In this section you select to which inbound network ports you server should listen – and – even better – you can place IP restrictions on the inbound traffic and configure IPSec negotiation (e.g. Terminal Services are only allowed from the admin subnet). This configures a combination of ICF and IPSec settings.
If you don’t know the exact ports used at runtime (e.g. DCOM/RCP) you can also approve applications as opposed to protocols and port number (a feature of the new built-in firewall which can also be found in XPSP2).
You can turn on required SMB signing here. And choose between the various LM, NTLM, NTLMv2 send/reply options. The following registry keys are adjusted accordingly:
These settings basically configure which sort of computer-to-computer authentication protocols should be used – I clearly opt for using NTLMv2 only which also means that you don’t have to store the weaker (and much more vulnerable) LM password hashes on the local machine).
You can choose between no auditing, success, and success and failure.

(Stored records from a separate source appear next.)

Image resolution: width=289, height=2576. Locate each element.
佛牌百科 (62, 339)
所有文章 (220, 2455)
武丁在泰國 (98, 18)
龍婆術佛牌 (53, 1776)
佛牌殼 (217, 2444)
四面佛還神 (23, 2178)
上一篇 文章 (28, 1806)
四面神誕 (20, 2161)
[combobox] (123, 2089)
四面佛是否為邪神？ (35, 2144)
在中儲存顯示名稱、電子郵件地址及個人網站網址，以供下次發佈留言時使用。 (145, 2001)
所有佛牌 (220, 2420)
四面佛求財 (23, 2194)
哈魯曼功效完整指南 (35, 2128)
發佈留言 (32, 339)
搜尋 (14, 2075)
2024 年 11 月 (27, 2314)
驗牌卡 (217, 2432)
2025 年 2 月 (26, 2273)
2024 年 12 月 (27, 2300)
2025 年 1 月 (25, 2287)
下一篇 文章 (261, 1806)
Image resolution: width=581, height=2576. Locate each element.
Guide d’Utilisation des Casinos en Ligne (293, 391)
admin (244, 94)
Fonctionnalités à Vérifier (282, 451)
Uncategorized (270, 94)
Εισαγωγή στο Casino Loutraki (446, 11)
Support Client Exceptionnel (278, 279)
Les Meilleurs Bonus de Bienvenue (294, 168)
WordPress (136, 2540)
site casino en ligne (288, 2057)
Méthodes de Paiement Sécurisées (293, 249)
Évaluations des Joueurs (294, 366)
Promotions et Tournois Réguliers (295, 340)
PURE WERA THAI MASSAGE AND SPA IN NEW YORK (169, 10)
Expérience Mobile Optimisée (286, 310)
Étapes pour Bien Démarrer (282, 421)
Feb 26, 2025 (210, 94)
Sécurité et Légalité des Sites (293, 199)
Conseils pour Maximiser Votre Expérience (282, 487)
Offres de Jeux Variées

I chose the last option and this turns on all available auditing options (besides privilege use), which seems a little like an overkill to me. Additionally SACLS are added to OS files as configured in ASCAudit.inf (located in %WINDIR%SecurityMsscwKbs).
You first select the required web service extensions (e.g. ASP.NET) and can disable all unknown extensions. Then you have the option to physically remove all IIS pre-installed vdirs (IISSamples, MSADC, AdminScripts, IISHelp, IISAdmin) and if you want to deny anonymous write access (good choice).
That’s it. You now can save your policy and apply it to the local machine or to different similar machines.
A quick inspection of the system configuration shows that the wizard has done his work. Disabled services, less visible ports a.s.o.
While not as rigorous as doing a manual hardening (e.g. removing services/protocols vs. just disabling them) i really like the way how the wizard present the information to the user. This makes it much easier for non security-experts to make the right choices.
I would like to see SCW as a non-optional install and a nag screen (like the XPSP2 Security Center) which “reminds” the admin that he still has to run the wizard. nice work!